## Task goal
Could you write out exactly, and only, the lines from the one containing "This screenshot has width=1195, height=615." through the last line of the data, leaving out all pictures?

## Records
· · · ·
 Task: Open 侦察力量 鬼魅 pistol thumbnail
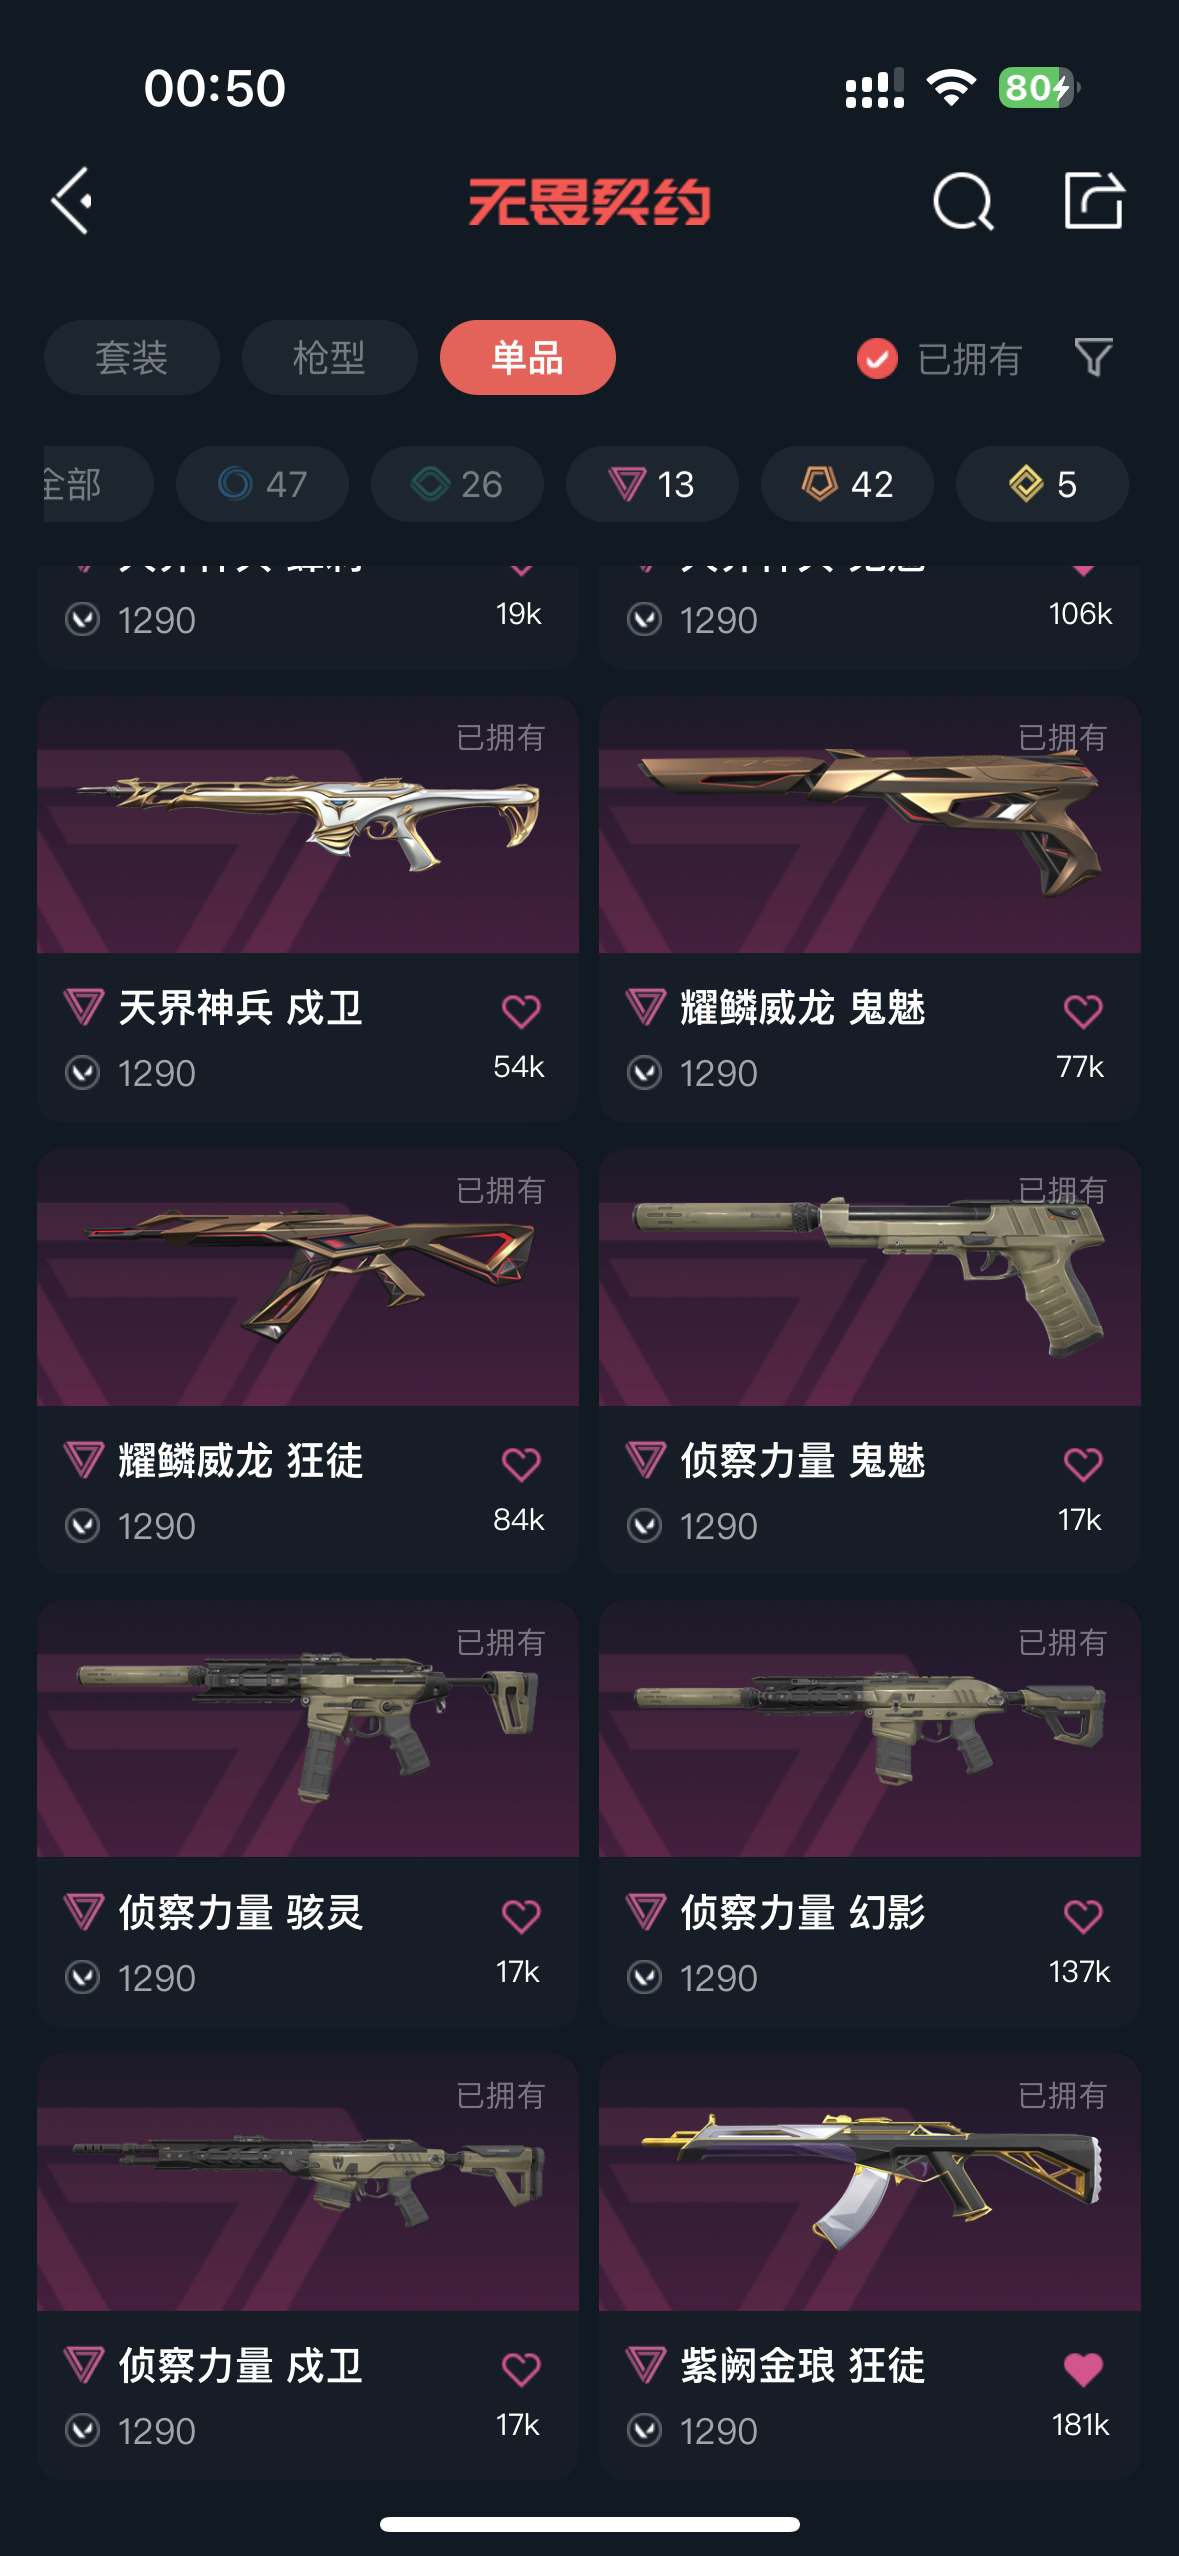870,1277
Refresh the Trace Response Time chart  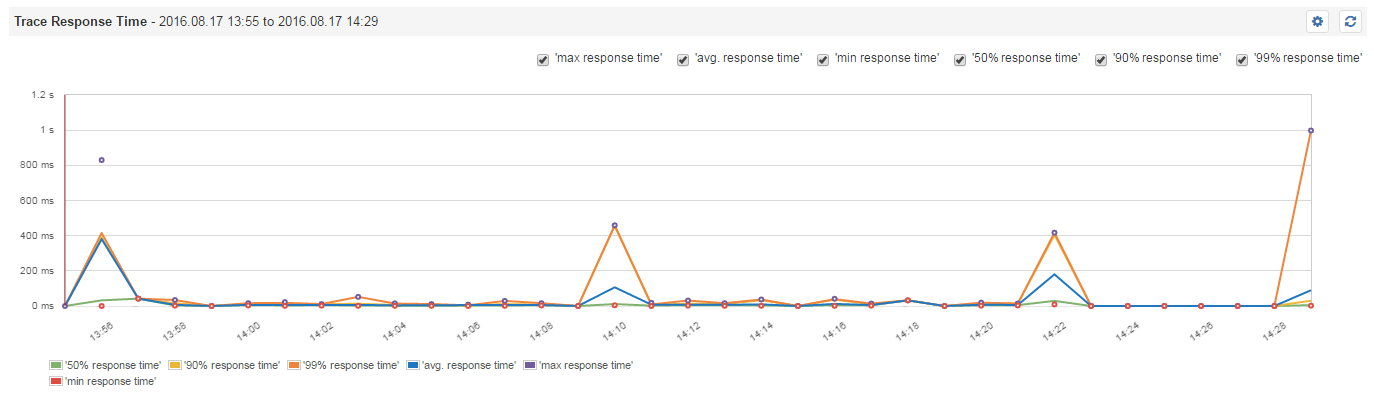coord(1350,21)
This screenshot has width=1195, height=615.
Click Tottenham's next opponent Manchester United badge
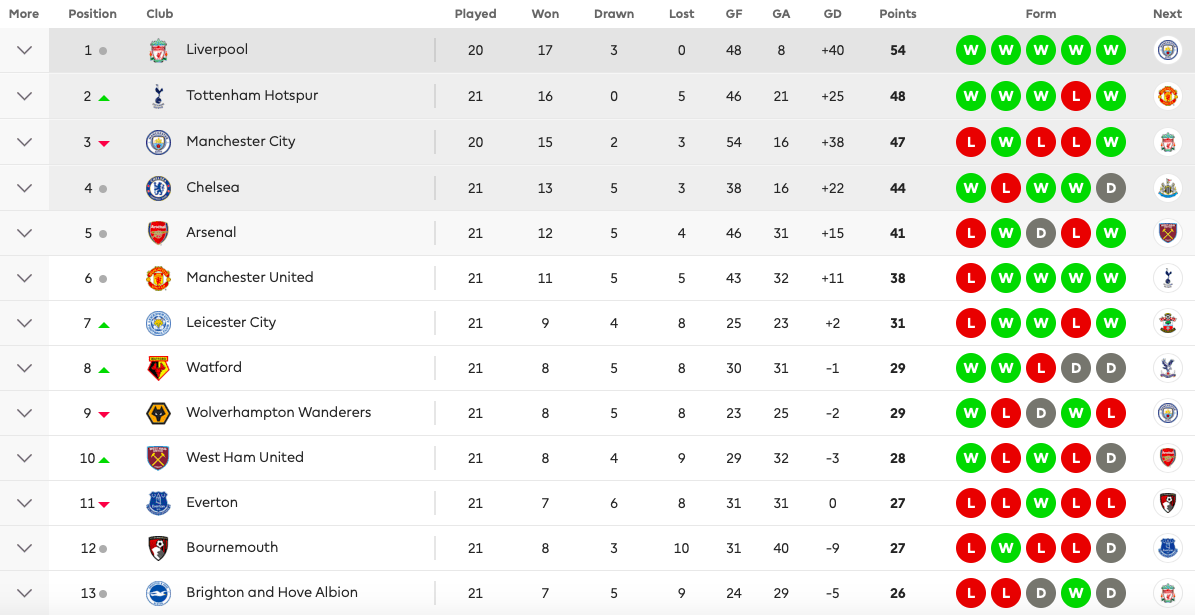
· · · ·
## Response below
This screenshot has width=1195, height=615.
Click Tottenham's next opponent Manchester United badge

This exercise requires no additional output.